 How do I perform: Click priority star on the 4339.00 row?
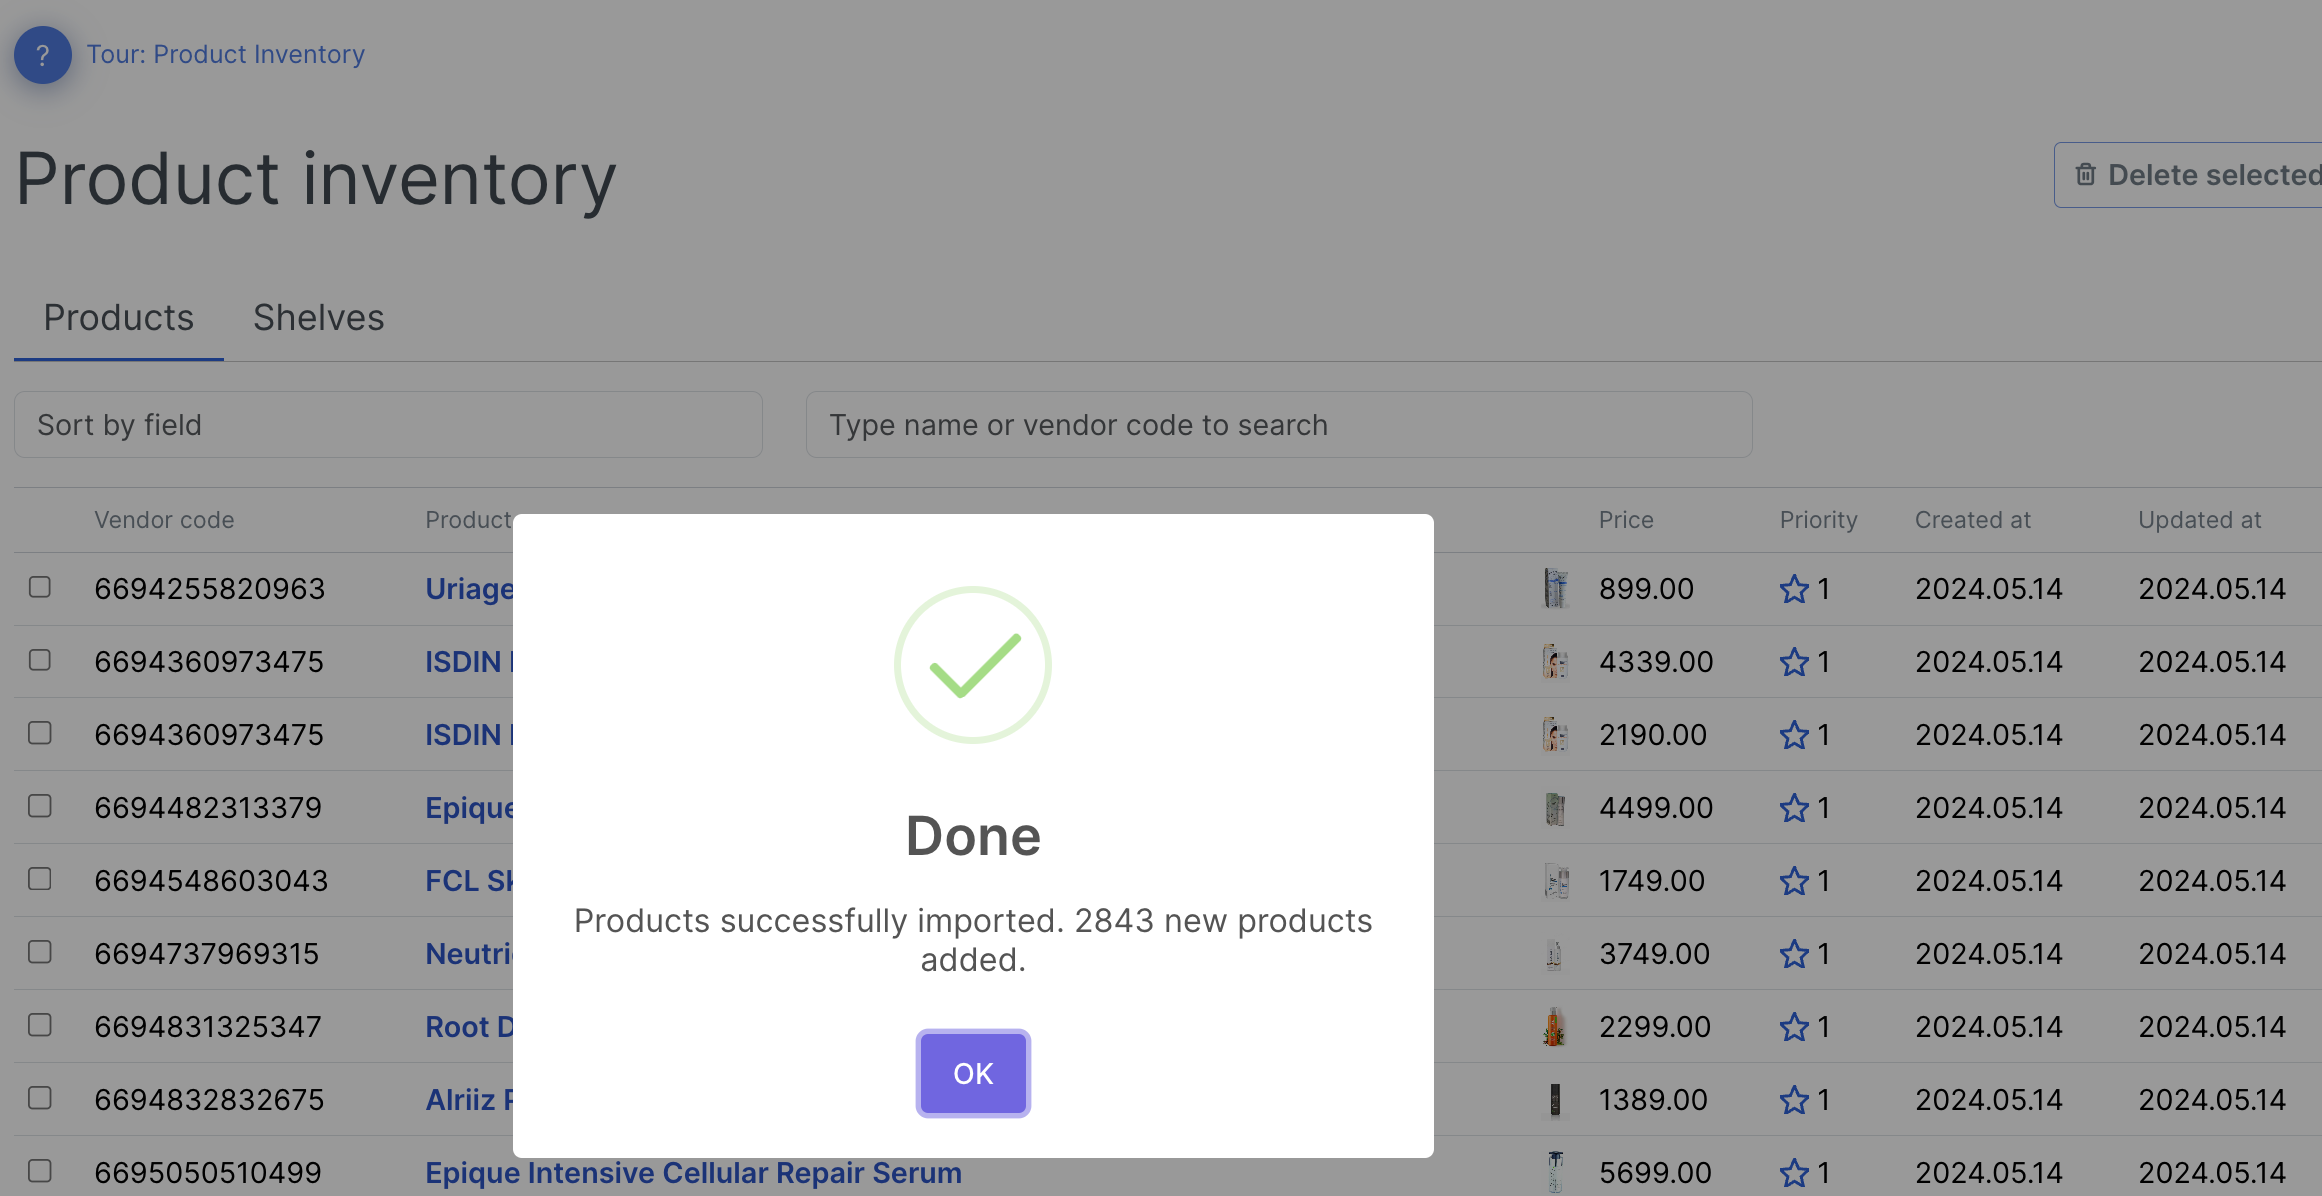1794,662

==

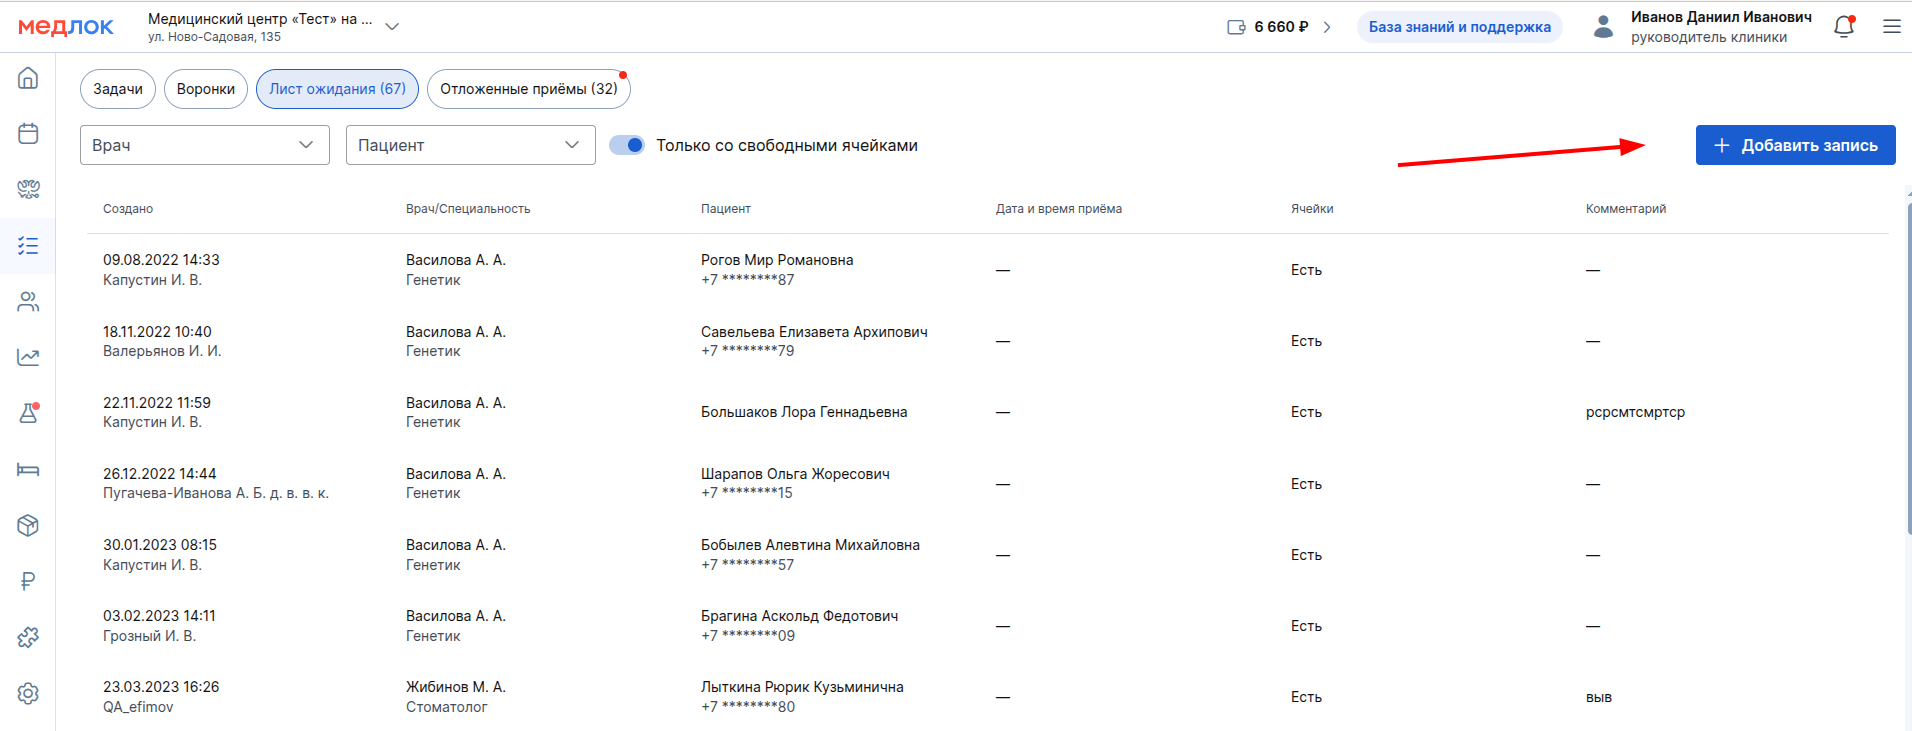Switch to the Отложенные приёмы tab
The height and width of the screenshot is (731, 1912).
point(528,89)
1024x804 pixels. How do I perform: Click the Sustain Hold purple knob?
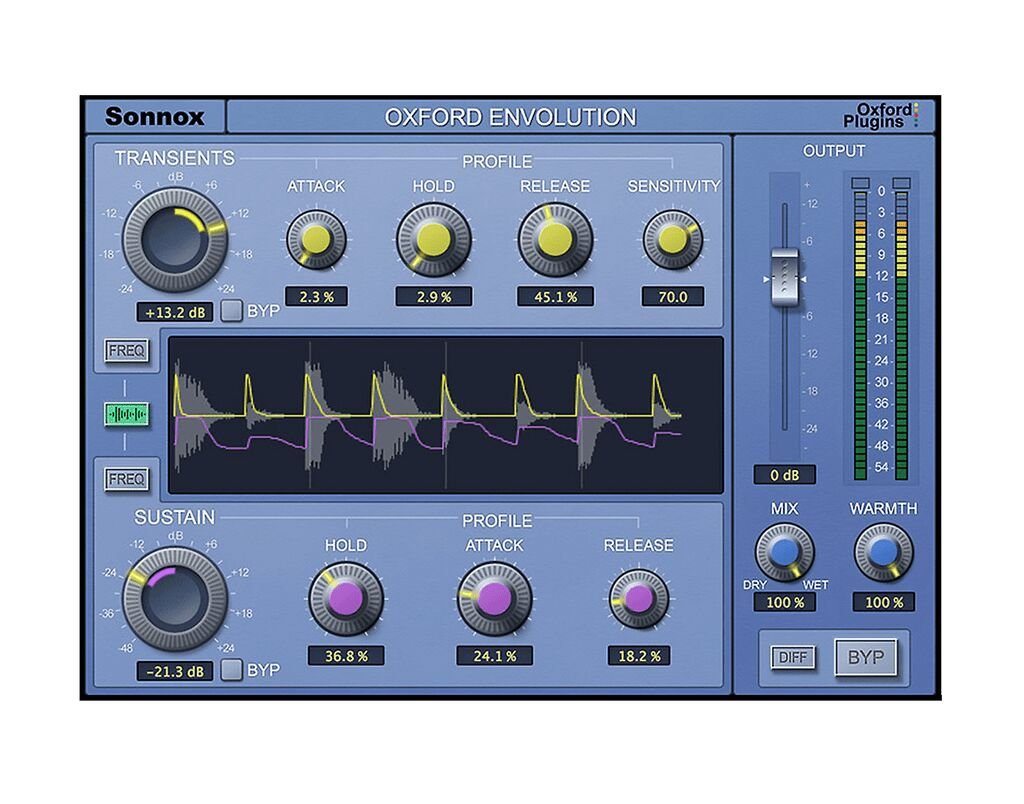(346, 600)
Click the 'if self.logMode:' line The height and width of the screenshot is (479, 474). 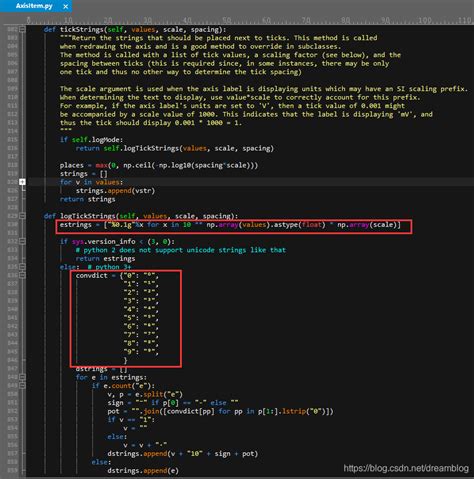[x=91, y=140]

What to do - Count the lines of the material above that contain the word "perform". Give only the number.

Response to the task - 2